Os lexemas pertencem a um inventário aberto,
ilimitado de formas; ao contrário, os gramemas pertencem a um universo fechado
ou limitado de formas. Verbos, adjetivos, substantivos e advérbios em –mente (felizmente, alegremente, etc.)
são exemplos de lexemas. Artigos, preposições, conjunções, numerais e pronomes
são exemplos de gramemas.
Essa distinção, conquanto suscite críticas e sem
reivindicar qualquer rigor teórico-metodológico, será importante, todavia, para
que se compreendam os verbos auxiliares como formas gramaticalizadas, formas
que perderam o significado lexical (mas não todo e qualquer significado,
conforme veremos) e com ele sua natureza valencial, no ambiente sintático em
que se encontram.
1.4.
Locução verbal
Por locução,
entende-se um grupo constituído por dois ou mais elementos em vias de
cristalização, que pode ser totalmente invariável ou pode admitir a
pluralização de um de seus elementos constituintes, desde que não seja o último.
Essa definição, deveras, abrangente reúne num mesmo elenco construções como “atrás
de” e “cesta básica”, “merenda escolar”. Também aí devemos incluir os
substantivos e adjetivos compostos, tais como “navio-escola” e “verde-garrafa”,
entre outros tantos.

= = = =

PROBLEMA CURTO 1: Segundo o trecho, a que tipo de inventário pertencem os lexemas?
PROBLEMA CURTO 2: Edite a parte do trecho que vai de "Os lexemas pertencem" até "(felizmente, alegremente, etc.)", trocando "inventário" por "conjunto".

MATERIAL:
= = = =

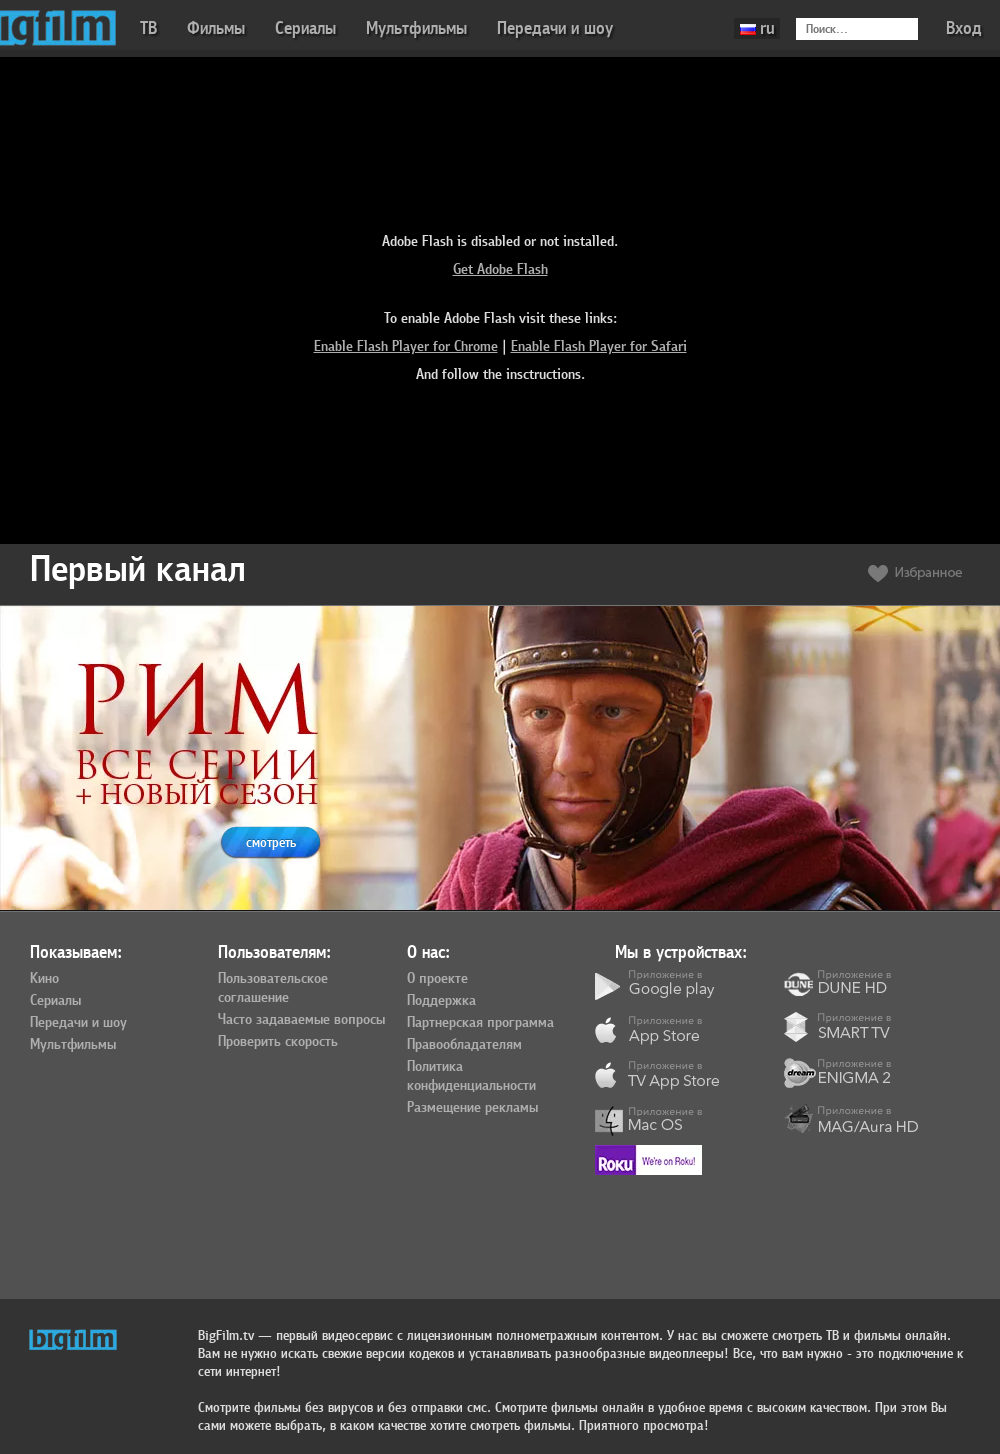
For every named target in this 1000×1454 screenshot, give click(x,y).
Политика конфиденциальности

= = = =

RESULTADO 1: A um inventário aberto, ilimitado de formas.

RESULTADO 2:
Os lexemas pertencem a um conjunto aberto,
ilimitado de formas; ao contrário, os gramemas pertencem a um universo fechado
ou limitado de formas. Verbos, adjetivos, substantivos e advérbios em –mente (felizmente, alegremente, etc.)